Wheelchair racer Mangliwan, swimmer Gawilan hope to lift PH in Tokyo Paralympics
Jerrold Mangliwan was too caught up in a mad race to the finish before eventually settling for fifth place in the 400-meter T52 wheelchair race of the Tokyo Paralympics on Friday night at Japan National Stadium.
He was unaware that he had somehow crossed into the lane of Austria’s Thomas Geierspichler near the finish line. And that wasn’t the only thing he failed to notice.
“Jerrold didn’t know he was disqualified because he left immediately after he saw his time and was already at the dining hall by the time I got to talk to him,” his coach, Joel Deriada said in Filipino on Saturday.
Mangliwan finished with a time of 1:00.80, a personal best for him had it counted.
“I asked him if he knew that he crossed into the lane of his opponent,” said Deriada, who spoke to the racer via video messaging because a positive COVID-19 test barred him from flying to Tokyo. “He said ‘no coach, because I was giving it my all and my eyes were closed near the finish line.’”
The infraction nullified not just Mangliwan’s new mark but also his fifth-place finish, which was a second off the podium.
But he has one more shot at redemption: Mangliwan, the nation’s flag-bearer during the opening ceremony, will compete in the men’s 1,500m race on Sunday, qualifying for the final outright also at Japan National Stadium due to a shortage of participants.

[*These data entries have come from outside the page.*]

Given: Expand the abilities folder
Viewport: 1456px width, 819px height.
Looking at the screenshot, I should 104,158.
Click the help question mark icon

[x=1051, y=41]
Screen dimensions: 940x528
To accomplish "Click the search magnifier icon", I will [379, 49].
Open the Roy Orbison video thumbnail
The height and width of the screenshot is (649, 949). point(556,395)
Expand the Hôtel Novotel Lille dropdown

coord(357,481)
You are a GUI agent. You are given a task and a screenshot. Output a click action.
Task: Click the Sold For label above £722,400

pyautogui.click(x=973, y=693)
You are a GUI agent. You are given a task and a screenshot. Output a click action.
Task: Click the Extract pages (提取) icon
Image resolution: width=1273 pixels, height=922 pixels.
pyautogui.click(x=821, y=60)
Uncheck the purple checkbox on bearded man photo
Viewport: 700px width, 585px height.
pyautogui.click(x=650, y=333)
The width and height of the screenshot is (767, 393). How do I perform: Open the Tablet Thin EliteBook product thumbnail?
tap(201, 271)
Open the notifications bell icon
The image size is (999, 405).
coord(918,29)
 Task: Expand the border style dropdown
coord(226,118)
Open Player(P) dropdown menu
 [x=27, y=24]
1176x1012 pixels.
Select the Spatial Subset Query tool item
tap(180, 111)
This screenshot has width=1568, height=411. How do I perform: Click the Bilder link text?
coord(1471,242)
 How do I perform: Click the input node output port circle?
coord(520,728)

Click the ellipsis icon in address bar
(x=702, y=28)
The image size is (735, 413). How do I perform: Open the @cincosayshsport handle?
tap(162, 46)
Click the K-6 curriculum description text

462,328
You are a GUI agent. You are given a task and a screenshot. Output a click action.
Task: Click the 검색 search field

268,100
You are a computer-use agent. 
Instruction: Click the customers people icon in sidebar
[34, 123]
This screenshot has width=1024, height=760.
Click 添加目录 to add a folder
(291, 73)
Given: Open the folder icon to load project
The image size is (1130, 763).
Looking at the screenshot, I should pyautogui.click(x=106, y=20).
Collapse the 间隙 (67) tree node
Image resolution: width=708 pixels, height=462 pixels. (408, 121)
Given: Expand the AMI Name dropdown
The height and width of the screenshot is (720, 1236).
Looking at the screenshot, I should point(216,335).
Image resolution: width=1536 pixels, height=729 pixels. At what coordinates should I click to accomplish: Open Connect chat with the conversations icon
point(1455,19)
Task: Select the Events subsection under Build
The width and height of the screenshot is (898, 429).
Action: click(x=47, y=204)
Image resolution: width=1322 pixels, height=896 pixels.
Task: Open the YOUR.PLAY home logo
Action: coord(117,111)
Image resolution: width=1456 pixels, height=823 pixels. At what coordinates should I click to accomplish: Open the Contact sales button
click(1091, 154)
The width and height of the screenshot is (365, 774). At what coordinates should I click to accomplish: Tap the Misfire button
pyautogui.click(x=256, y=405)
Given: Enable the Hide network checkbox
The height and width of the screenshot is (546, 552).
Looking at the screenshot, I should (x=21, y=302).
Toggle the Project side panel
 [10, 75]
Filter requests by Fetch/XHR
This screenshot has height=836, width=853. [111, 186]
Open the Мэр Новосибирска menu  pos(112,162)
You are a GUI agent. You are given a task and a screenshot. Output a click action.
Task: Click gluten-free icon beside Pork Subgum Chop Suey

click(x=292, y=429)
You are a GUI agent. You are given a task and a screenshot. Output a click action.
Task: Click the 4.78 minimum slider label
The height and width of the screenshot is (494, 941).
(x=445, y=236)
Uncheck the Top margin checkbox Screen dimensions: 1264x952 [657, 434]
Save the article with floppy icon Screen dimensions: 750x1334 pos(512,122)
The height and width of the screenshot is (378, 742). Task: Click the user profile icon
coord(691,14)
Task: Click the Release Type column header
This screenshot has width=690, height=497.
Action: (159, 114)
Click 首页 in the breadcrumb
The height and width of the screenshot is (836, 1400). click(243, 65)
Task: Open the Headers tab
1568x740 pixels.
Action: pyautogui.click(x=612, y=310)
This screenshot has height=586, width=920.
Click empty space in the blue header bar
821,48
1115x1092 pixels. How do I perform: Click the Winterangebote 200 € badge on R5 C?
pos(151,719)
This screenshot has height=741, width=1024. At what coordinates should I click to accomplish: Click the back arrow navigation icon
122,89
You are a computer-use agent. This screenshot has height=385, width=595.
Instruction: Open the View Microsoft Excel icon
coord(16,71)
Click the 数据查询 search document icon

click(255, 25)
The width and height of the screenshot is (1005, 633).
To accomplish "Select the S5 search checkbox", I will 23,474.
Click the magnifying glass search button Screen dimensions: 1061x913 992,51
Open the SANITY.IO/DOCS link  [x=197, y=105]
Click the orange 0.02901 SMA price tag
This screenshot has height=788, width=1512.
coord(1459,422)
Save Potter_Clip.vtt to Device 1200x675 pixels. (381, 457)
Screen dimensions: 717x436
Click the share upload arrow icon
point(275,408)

He won’t be the only one looking for a medal in this gathering of the world’s finest Para athletes.
Buoyed by a faster output in a previous event, Ernie Gawilan looks to level up on Sunday too.
“My goal is to be there at the awarding ceremony. But first, I have to do everything I can to qualify for the finals,’’ said Gawilan, bracing for a tenacious field in the qualifying heats of the men’s 400m freestyle S7.
The 30-year-old swimming ace from Davao City, born without a pair of legs and an irregular left limb, is currently Asia’s finest in the event when he ruled the roost in the 2018 Asian Para Games (APG) in Indonesia with three gold medals.
“I told him to stay focused and be in control,’’ said coach Tony Ong.
Despite an early exit in the opening heat of the men’s 200m individual medley on Friday, Gawilan carved a milestone by posting a new Philippine record of 2:50.49, faster than the 2:52 clocking he set in claiming the gold medal in the event during the last APG.
Mangliwan will look to be more careful as he competes in the T52 race over 1.5 kilometers.
Since the athlete’s right arm is stronger than the left, Mangliwan may have not noticed that he was slowly inching into the Austrian’s lane in his all-out effort during the last 100m.
“Maybe because of the strength of his [right] arm, he was veering to the left,” said Deriada of his ward.
The coach said Mangliwan was obviously disappointed about the missed chance but added: “Mangliwan is a fighter and got over it right away. He is looking forward to racing on Sunday.”